The repeatability is the edge. Fabio Valentini scales partials at the first opposing order-flow cue, trails behind the last absorption, and kills the trade the moment pressure fades. No ad-hoc moving of stops, no “give it room” rationalizations, no prediction heroics—just mechanics that make yesterday’s best trade look identical to today’s.
Prefer Defined Risk Setups; Tame Undefined Risk with Strict Exits
Fabio Valentini stacks the deck by choosing trades where risk is explicitly capped by structure—VWAP band retests, prior range edges, or failed auction levels. In those spots, the stop is obvious and close, so the R multiple is real, not theoretical. If the setup doesn’t naturally give him a tight, logical stop, he classifies it as undefined risk and either sizes it down sharply or skips it altogether.
When he does engage anything with undefined risk—post-news chop, runaway opening drives, or thin after-hours rotations—Fabio imposes hard, mechanical exits. He’ll scratch the second absorption fails, cut on a delta flip against his position, or flatten if price reclaims the invalidation level and holds for two bars.
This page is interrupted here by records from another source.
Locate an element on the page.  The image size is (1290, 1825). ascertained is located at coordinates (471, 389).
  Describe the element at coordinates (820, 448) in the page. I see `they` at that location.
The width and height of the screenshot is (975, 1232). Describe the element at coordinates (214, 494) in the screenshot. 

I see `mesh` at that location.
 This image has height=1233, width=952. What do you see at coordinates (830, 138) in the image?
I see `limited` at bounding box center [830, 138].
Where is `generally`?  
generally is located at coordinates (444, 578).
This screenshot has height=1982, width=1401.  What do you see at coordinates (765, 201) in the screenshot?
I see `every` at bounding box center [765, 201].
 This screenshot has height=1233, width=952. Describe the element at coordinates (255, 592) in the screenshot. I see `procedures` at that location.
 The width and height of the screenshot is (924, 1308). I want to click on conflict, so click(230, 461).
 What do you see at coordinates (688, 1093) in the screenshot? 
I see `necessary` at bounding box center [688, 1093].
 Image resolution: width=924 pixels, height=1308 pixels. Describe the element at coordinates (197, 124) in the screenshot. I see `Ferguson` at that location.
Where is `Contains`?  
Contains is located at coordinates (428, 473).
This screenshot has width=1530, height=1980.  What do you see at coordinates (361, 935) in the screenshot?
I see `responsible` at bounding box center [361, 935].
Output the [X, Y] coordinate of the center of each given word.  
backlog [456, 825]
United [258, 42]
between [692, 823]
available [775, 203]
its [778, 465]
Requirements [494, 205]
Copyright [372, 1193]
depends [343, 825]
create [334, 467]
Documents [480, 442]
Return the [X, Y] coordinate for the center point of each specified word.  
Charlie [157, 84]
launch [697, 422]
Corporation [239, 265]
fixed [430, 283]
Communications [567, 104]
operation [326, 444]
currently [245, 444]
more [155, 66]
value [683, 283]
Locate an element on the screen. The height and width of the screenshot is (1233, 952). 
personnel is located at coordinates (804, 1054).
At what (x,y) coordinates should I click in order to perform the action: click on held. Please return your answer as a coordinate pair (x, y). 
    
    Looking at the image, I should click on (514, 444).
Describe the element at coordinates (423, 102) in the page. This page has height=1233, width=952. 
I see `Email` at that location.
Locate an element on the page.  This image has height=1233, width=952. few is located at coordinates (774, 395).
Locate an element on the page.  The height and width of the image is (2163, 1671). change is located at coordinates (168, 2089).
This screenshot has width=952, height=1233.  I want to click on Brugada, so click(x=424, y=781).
Fabio Valentini’s core principle is simple: let defined-risk trades compound confidence and size; treat every undefined-risk impulse like a live wire—touch it carefully, exit on schedule, and never widen the stop.
Fabio Valentini’s core lesson is discipline over drama: size risk before ideas, trade behind pressure, and let volume define what’s real. He avoids “catching knives,” preferring to join the move when the tape confirms direction, a philosophy he honed competing in the Robins World Cup, where consistency matters as much as bursts of performance. He builds a daily narrative from structure first and only pulls the trigger when order flow shows aggression and follow-through—stacked pressure, not guesses. Once in, he manages with intent: trail behind fresh absorption, take profits when opposing flow appears, and exit fast if the tape flips, prioritizing longevity over hero targets. He keeps scope tight—one instrument, one position—so attention stays razor-sharp where it counts.
His tools are pragmatic and probability-driven. VWAP/AVWAP and the session volume profile give him “fair value” magnets (POC) for high-probability mean reversion when the market stretches too far, while standard-deviation context keeps expectations grounded. He respects volatility: if stats point to a low-energy consolidation day, he simply reduces engagement—or stands down—because time and capital are resources, not props for overtrading. And he treats performance like a sample-size game, racking up hundreds of executions per quarter to let edge show without blowing out drawdown—proof that process beats prediction when you keep the model intact.